Naan is the Farsi word for bread. Centuries of Persian control of Central Asia and India left its imprint on the cuisine of those areas and most have variations of Persian breads. This thin, crispy loaf is a popular Sabbath and holiday bread in Iranian households. Until recently, they baked simple breads on a flat clay pan over an open fire or on the sides of a round clay oven called a tanor, a major advancement from the fireplace. The oven, located outside of the house, was also the place to leave the various Sabbath dishes overnight to serve warm after synagogue.

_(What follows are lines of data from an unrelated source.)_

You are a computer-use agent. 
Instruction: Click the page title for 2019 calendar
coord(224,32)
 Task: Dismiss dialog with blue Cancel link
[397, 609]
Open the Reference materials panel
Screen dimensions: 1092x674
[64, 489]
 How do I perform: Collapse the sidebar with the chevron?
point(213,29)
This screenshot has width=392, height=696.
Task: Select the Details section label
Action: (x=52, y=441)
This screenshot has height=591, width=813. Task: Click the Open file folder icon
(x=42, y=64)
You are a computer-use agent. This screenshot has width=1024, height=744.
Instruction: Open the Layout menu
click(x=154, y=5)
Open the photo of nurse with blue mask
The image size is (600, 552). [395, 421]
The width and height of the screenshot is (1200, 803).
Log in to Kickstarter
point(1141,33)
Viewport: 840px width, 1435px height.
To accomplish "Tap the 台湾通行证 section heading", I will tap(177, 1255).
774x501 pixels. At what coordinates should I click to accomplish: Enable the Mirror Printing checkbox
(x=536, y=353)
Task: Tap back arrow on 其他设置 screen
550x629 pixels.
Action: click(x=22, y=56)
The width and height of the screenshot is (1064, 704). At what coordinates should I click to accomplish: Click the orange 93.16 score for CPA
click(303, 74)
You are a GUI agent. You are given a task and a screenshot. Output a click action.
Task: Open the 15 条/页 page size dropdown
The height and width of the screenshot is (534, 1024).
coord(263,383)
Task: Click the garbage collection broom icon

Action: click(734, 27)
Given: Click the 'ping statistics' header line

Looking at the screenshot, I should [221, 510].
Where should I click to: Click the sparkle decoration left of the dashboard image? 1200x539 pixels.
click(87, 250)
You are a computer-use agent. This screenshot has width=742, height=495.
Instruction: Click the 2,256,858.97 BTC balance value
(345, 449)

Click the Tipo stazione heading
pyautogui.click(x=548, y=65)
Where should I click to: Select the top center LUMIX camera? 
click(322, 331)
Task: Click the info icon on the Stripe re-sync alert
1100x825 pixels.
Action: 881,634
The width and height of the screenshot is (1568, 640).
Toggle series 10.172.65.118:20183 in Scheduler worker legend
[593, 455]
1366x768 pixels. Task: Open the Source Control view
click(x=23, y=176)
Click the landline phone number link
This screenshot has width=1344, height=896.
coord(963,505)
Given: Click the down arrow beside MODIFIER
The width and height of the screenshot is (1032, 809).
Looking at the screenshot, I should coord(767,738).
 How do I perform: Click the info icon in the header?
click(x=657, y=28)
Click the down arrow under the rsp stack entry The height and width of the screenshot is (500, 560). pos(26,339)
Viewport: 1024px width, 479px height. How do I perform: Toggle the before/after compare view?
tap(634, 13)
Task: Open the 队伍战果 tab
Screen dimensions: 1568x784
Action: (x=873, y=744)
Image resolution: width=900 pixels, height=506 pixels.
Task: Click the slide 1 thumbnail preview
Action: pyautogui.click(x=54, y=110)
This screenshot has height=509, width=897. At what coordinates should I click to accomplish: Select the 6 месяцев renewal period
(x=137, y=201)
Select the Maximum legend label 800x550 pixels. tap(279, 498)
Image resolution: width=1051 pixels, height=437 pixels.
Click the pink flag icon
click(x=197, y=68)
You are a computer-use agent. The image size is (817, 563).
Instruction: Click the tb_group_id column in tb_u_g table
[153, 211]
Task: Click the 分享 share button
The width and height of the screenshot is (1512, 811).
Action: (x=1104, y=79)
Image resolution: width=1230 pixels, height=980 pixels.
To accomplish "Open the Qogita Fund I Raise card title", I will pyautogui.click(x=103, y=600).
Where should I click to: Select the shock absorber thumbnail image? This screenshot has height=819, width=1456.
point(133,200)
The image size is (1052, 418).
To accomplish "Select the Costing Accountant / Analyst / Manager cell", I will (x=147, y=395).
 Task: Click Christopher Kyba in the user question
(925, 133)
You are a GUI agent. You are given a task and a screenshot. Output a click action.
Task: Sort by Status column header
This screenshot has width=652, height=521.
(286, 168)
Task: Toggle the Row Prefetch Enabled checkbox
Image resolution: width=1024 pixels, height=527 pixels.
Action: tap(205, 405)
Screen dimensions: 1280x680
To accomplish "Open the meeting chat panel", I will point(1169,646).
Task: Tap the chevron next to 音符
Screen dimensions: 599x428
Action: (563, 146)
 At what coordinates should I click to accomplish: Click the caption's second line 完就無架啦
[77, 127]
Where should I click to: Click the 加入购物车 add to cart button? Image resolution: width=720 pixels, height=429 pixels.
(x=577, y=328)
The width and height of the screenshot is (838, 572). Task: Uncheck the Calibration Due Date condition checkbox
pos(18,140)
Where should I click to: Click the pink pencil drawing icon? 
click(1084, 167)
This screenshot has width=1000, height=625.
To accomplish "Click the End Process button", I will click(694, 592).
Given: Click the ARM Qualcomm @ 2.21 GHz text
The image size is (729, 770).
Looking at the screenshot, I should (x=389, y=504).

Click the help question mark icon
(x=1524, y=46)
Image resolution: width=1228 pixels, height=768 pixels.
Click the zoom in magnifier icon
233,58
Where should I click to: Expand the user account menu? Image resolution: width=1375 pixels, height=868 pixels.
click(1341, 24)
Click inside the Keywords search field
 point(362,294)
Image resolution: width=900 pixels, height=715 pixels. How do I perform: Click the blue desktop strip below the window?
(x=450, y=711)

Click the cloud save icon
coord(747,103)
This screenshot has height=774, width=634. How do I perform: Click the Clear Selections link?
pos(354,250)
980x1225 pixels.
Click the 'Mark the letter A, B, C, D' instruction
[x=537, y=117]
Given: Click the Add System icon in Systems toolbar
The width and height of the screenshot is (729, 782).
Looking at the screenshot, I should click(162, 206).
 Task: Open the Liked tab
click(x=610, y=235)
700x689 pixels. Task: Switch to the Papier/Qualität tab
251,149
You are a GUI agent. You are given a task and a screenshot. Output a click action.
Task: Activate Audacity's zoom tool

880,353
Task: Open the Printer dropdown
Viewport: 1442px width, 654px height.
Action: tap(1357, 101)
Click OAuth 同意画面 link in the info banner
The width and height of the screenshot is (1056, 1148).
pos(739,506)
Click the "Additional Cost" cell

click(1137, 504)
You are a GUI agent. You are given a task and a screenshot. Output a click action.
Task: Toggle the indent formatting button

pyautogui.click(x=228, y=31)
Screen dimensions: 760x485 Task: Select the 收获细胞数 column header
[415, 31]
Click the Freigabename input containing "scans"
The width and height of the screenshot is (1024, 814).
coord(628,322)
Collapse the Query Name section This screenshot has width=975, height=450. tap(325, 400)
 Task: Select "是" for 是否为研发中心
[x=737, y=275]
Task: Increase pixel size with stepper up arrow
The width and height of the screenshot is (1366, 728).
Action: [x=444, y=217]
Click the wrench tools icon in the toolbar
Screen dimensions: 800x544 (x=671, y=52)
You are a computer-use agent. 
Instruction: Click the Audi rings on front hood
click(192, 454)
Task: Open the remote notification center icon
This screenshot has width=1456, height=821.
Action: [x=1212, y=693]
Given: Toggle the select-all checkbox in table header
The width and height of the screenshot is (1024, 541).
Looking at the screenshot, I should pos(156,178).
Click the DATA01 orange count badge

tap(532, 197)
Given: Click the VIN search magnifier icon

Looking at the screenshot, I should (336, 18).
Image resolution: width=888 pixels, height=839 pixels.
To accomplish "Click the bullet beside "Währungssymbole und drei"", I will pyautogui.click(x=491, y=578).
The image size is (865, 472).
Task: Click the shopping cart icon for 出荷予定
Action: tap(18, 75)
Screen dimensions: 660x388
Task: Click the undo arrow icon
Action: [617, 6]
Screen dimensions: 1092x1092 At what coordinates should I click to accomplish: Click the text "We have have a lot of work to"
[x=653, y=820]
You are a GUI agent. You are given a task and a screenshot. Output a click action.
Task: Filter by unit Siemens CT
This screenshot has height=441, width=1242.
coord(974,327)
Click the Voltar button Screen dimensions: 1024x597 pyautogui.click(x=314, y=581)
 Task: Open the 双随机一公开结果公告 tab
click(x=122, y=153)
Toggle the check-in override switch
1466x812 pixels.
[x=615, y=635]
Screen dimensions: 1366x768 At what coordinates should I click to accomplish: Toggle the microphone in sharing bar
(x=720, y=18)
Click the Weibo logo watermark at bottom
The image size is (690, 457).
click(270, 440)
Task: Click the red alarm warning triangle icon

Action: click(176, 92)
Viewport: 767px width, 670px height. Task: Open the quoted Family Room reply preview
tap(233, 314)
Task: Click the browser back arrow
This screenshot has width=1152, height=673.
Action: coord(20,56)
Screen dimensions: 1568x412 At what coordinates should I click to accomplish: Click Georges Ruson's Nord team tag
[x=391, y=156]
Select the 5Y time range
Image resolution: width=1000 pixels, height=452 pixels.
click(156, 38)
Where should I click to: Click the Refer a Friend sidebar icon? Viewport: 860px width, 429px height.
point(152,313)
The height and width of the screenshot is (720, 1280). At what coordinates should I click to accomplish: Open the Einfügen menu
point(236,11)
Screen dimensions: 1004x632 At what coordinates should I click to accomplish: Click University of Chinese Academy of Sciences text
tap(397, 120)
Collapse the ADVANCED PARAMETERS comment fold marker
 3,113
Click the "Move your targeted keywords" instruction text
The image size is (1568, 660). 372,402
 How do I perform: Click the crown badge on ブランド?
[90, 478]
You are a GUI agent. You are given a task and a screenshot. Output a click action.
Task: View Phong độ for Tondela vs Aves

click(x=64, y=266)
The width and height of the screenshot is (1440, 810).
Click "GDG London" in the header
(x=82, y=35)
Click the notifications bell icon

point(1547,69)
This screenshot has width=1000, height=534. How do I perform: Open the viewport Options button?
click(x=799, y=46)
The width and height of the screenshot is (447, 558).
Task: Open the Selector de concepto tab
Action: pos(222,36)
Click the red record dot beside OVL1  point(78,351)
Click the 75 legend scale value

Naan (Persian Whole-Wheat Bread)
- Cooking and Prep: 3 h 50 m
- Serves: 6
Prepare the Dough
Dissolve the yeast in a quarter cup water. Stir in one teaspoon sugar and let stand until foamy, five to 10 minutes.
Add the remaining water, remaining sugar, oil, salt, and whole-wheat flour. Gradually add enough of the white flour until the mixture just holds together.
Place the dough on a lightly floured surface and knead until smooth and elastic, about 10 minutes. Place on a flat surface, cover with a large bowl, and let rise until nearly double in bulk, about two hours.
Whole wheat, ground from whole milled wheat kernels, has an earthy flavor and a heavier texture than white flour. Do not use whole-wheat flour that is brominated, a process that destroys the germ.
Stone-ground whole wheat tastes better than most commercial machine-ground products, since the mechanical process can impart an “off” taste due to its use of heat and the uneven distribution of the wheat germ oil in the flour. The germ in whole-wheat flour can become rancid after only a few months, so store in the refrigerator or freezer.
Use water that is 105–115 degrees Fahrenheit for dry yeast; 80–85 degrees Fahrenheit for fresh yeast.
Shape and Bake
Line two 15- and- 1/2- x 10- and- 1/2-inch baking sheets with Gefen Easy Baking Parchment Paper, or grease the sheets.
Punch down the dough, knead briefly, cover, and let rest for about 15 minutes.
Divide the dough in half. Roll out each half to fit the baking sheets and transfer to the sheets. Cover and let stand until puffy, about 30 minutes.
Preheat the oven to 375 degrees Fahrenheit.
Brush the breads with the oil and sprinkle lightly with the sesame seeds. Bake until lightly browned, about 20 minutes. Serve warm or at room temperature.